**Problem to solve:** In the records below, switch every "particular element" to "specific element" and leave all other text as it is.

Word and element location records:
——

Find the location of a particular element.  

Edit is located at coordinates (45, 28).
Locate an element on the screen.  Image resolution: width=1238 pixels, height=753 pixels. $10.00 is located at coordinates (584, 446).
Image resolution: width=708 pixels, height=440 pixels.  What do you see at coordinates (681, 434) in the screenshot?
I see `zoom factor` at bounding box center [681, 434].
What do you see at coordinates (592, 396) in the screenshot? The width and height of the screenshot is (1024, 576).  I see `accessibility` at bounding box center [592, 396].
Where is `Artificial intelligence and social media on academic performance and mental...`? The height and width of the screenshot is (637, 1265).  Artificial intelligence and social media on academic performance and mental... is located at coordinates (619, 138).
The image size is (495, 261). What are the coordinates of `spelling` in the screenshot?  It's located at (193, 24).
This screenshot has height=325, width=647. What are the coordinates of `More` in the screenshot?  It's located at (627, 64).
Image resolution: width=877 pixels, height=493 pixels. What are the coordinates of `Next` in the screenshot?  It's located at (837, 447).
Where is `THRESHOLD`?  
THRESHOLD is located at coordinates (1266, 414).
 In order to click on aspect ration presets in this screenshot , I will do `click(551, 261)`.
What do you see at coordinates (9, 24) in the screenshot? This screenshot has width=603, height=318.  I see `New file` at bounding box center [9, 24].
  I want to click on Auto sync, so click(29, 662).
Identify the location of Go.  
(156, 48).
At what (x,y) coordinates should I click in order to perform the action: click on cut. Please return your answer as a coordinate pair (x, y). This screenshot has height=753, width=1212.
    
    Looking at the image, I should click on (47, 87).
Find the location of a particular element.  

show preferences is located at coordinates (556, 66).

——

**Completed exercise:**
Find the location of a specific element.  

Edit is located at coordinates (45, 28).
Locate an element on the screen.  Image resolution: width=1238 pixels, height=753 pixels. $10.00 is located at coordinates (584, 446).
Image resolution: width=708 pixels, height=440 pixels.  What do you see at coordinates (681, 434) in the screenshot?
I see `zoom factor` at bounding box center [681, 434].
What do you see at coordinates (592, 396) in the screenshot? The width and height of the screenshot is (1024, 576).  I see `accessibility` at bounding box center [592, 396].
Where is `Artificial intelligence and social media on academic performance and mental...`? The height and width of the screenshot is (637, 1265).  Artificial intelligence and social media on academic performance and mental... is located at coordinates (619, 138).
The image size is (495, 261). What are the coordinates of `spelling` in the screenshot?  It's located at (193, 24).
This screenshot has height=325, width=647. What are the coordinates of `More` in the screenshot?  It's located at (627, 64).
Image resolution: width=877 pixels, height=493 pixels. What are the coordinates of `Next` in the screenshot?  It's located at (837, 447).
Where is `THRESHOLD`?  
THRESHOLD is located at coordinates (1266, 414).
 In order to click on aspect ration presets in this screenshot , I will do `click(551, 261)`.
What do you see at coordinates (9, 24) in the screenshot? This screenshot has width=603, height=318.  I see `New file` at bounding box center [9, 24].
  I want to click on Auto sync, so click(29, 662).
Identify the location of Go.  
(156, 48).
At what (x,y) coordinates should I click in order to perform the action: click on cut. Please return your answer as a coordinate pair (x, y). This screenshot has height=753, width=1212.
    
    Looking at the image, I should click on (47, 87).
Find the location of a specific element.  

show preferences is located at coordinates (556, 66).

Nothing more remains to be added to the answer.